Le 18 juin, un amendement du Rassemblement National a été adopté par une majorité de députés français, actant le redémarrage de la centrale nucléaire de Fessenheim. Une décision symbolique qui soulève de nombreuses questions techniques et politiques.
La fermeture de Fessenheim : une décision politique
La centrale nucléaire de Fessenheim, considérée comme la doyenne des centrales françaises, a fonctionné de 1978 à 2020. Sa fermeture définitive découle de la loi du 17 août 2015 sur la transition énergétique pour la croissance verte, qui prévoyait notamment un plafonnement de la production nucléaire. En application de cette politique, les deux réacteurs ont été arrêtés en 2020, suscitant d’importants débats. En effet, plusieurs acteurs ont souligné le manque de raisons techniques justifiant sa fermeture, l’installation ayant été rénovée peu avant son arrêt. De plus, le remplacement de cette production bas-carbone par des sources thermiques plus émettrices de CO₂ a soulevé des questions sur la cohérence de la mesure face aux objectifs climatiques.
Une série d’observations avancent le motif politique de la fermeture de Fessenheim. Au début des années 2010, la catastrophe de Fukushima a fortement renforcé les positions anti-nucléaires, surtout auprès des formations politiques écologistes. En France, l’alliance menée entre Les Écologistes et le Parti socialiste, arrivé au pouvoir en 2012, pousse le gouvernement à prendre des mesures. Parallèlement, le rôle de l’Allemagne est également pointé par plusieurs observateurs. Outre-Rhin, la présence de la centrale, à proximité de la frontière, alimente des inquiétudes depuis plusieurs années. De plus, le pays est accusé d’avoir soutenu les réseaux anti-nucléaires en France afin d’accroître sa compétitivité économique.

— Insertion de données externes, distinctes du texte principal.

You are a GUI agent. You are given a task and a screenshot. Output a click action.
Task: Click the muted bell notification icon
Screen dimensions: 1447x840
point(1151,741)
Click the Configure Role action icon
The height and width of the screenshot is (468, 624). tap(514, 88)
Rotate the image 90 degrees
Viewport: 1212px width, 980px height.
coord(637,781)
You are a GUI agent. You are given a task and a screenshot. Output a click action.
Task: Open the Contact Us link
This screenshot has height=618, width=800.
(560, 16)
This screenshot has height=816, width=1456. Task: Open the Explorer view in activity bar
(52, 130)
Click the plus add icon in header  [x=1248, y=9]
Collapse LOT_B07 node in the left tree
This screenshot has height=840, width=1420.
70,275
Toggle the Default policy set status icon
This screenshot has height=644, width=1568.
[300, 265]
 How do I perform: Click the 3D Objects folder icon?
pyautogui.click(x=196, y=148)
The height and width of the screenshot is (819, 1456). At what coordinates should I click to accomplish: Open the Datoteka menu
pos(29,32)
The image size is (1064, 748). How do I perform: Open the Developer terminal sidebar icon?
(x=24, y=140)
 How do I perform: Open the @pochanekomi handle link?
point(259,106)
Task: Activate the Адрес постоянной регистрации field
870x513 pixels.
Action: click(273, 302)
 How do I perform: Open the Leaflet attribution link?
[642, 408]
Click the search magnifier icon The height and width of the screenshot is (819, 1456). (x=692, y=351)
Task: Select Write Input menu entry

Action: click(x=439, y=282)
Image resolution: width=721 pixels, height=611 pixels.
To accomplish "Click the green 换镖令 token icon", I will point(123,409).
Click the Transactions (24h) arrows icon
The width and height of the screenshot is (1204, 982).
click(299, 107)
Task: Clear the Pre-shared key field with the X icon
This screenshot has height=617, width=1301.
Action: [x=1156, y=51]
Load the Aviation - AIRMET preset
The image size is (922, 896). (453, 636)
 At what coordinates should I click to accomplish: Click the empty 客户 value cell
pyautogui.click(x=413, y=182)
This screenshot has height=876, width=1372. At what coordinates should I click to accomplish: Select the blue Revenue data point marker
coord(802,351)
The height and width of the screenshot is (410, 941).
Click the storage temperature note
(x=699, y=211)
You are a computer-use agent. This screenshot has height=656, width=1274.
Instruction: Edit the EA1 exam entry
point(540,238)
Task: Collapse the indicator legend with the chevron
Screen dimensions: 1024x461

La réouverture : un vote symbolique
Suite à l’arrêt des deux réacteurs présents dans la centrale, la phase de démantèlement du site a été lancée. Ce processus, d’une ampleur inédite en France, devait initialement s’achever à l’horizon 2040. En août 2022, le combustible a été totalement évacué du site. Ainsi, l’amendement déposé par le Rassemblement National en faveur de la réouverture du site a été qualifié d’irréaliste. Un certain nombre de parlementaires, dont Antoine Armand, rapporteur du texte sur la Programmation Pluriannuelle de l’Énergie (PPE), ont rappelé que le démantèlement est déjà engagé, rendant toute remise en service difficilement réalisable.
Cette décision intervient alors que d’autres solutions plus pragmatiques et innovantes sont présentées afin de relancer la filière nucléaire. Le développement de réacteurs de nouvelle génération, comme les petits réacteurs modulaires (SMR) et les réacteurs à neutrons rapides (RNR), figure parmi les pistes étudiées. La commune de Fessenheim pourrait jouer un rôle pilote. En 2023, le maire Claude Brender a proposé d’y accueillir un démonstrateur SMR dans le cadre du projet Nuward porté par EDF.